▶ PARTS OF THE EXERCISE:
[1] Repeat the passage about the letter to The Times word for word, between "I began to suspect" and "Inconsistencies of Compassion'.", inclusive.
[2] In the passage about the letter to The Times, what heading did the paper print the letter under?
[3] Pick up the passage about the letter to The Times after its last sentence and keep writing it.
>> start TEXT PASSAGE
I began to suspect the motives for the outcry about the Jews. Here, it seemed to me, was the fellow-feeling of privileged classes at work again. I was glad when, as one still small voice in all this deafening chorus of generous but ill-apportioned indignation, The Times published a letter from a man who had been its Special Correspondent in China under the heading 'Brutality and Suffering - The Inconsistencies of Compassion'.

This letter said that the German Government's measures against the Jews had 'revolted the world'. This time, added the letter, the world, so often revolted, had expressed its feelings in action - for once. The British Government was finding territorial asylum for refugees, the American Government had recalled its Ambassador from Berlin, and so on and so on.

But, said the letter, this made it difficult for people who looked farther afield than Europe to keep a sense of proportion. The sufferings which Hitler had inflicted on half a million people were terrible; but they were negligible compared with the sufferings which the Japanese army was inflicting on the Chinese people. In China nearly a million men had been killed or disabled -- killed or disabled, nearly a million men -- and the Japanese had butchered several tens of thousands of civilians, and had rendered destitute and homeless some 30,000,000 more. It would be surprising if 2,000,000 or 3,000,000, mostly old people and children, did not die in the winter of 1938-39. The cases of rape and beating were scarcely worth mentioning in this holocaust.

The obligations of the British Government, by the written word and in the name of humanity, were the same in the one case as the other, said the writer, and he found the world's conscience 'a puzzling organism'.
>> end TEXT PASSAGE
>> start EXCERPTED RECORDS
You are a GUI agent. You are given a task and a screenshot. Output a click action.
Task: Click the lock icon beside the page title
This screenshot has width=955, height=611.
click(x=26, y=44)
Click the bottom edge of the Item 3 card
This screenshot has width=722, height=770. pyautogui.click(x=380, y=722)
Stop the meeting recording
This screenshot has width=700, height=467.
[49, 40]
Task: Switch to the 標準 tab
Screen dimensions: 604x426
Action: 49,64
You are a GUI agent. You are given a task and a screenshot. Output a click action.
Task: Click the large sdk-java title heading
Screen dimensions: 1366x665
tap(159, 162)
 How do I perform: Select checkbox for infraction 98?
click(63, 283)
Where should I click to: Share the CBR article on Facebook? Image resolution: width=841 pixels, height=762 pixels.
>> end EXCERPTED RECORDS
▶ ANSWERS IN ORDER:
[1]
I began to suspect the motives for the outcry about the Jews. Here, it seemed to me, was the fellow-feeling of privileged classes at work again. I was glad when, as one still small voice in all this deafening chorus of generous but ill-apportioned indignation, The Times published a letter from a man who had been its Special Correspondent in China under the heading 'Brutality and Suffering - The Inconsistencies of Compassion'.

[2] 'Brutality and Suffering - The Inconsistencies of Compassion'

[3]
Does it regard [he asked] 100 dead or destitute Chinese as equivalent to one persecuted Jew, and may we then expect, when Japan's victims top the 50,000,000 mark, to see Ambassadors withdrawn from Tokyo and international action taken to make life possible for the refugees? Or is it simply that the Jews are near at hand and the Chinese far off and yellow at that?'

That is the question asked by this man, who knew his subject, on behalf of millions of Chinese, and it is the question I ask on behalf of hundreds of thousands of Czechs, Germans, and Spaniards.

Just as the Jews tend to monopolize the callings and professions into which they penetrate, when there is no anti-Semitism, so did I find them monopolizing compassion and succour when there was anti-Semitism, and as their numbers are small compared with the great mass of non-Jews who are suffering from brutality and persecution in our times, I thought this to be the old evil, the squeeze-out of non-Jews, breaking out in a new place.

The organized Jewish communities in the countries where anti-Semitism exists, or which it is approaching, have complete command of the technique of enlisting foreign help and sympathy. They understand it; this looking across the frontiers is in their blood. If a group of twenty Jews is put into no-man's-land, the British and American Legations and Consulates in the nearest capital are stormed, the British newspaper offices too, the next day the entire British and American Press rings with the story, photographs appear, bishops write letters, committees get busy, soon the Jews are released and are on their way to a new land.

Not far away 300 or 400 non-Jewish refugees may be starving in a hut. They have no organized community to care for them, to raid the Legations and newspaper offices on their behalf, nobody visits them, nobody knows that they are there or cares about them. They may rot.

I have seen a great deal of the 250,000 refugees in Czechoslovakia, of whom about 15,000 are Jews, and have been dismayed by the way the small Jewish group, containing a fair proportion of comfortably situated people, contrived almost to monopolize foreign attention, while the outer world never heard a word about the young non-Jews, skilled workers and craftsmen, whom I would have paid to go to our colonies, but who were stagnating in hopeless desperation, without any prospect of emigration to a new country or chance of beginning a new life.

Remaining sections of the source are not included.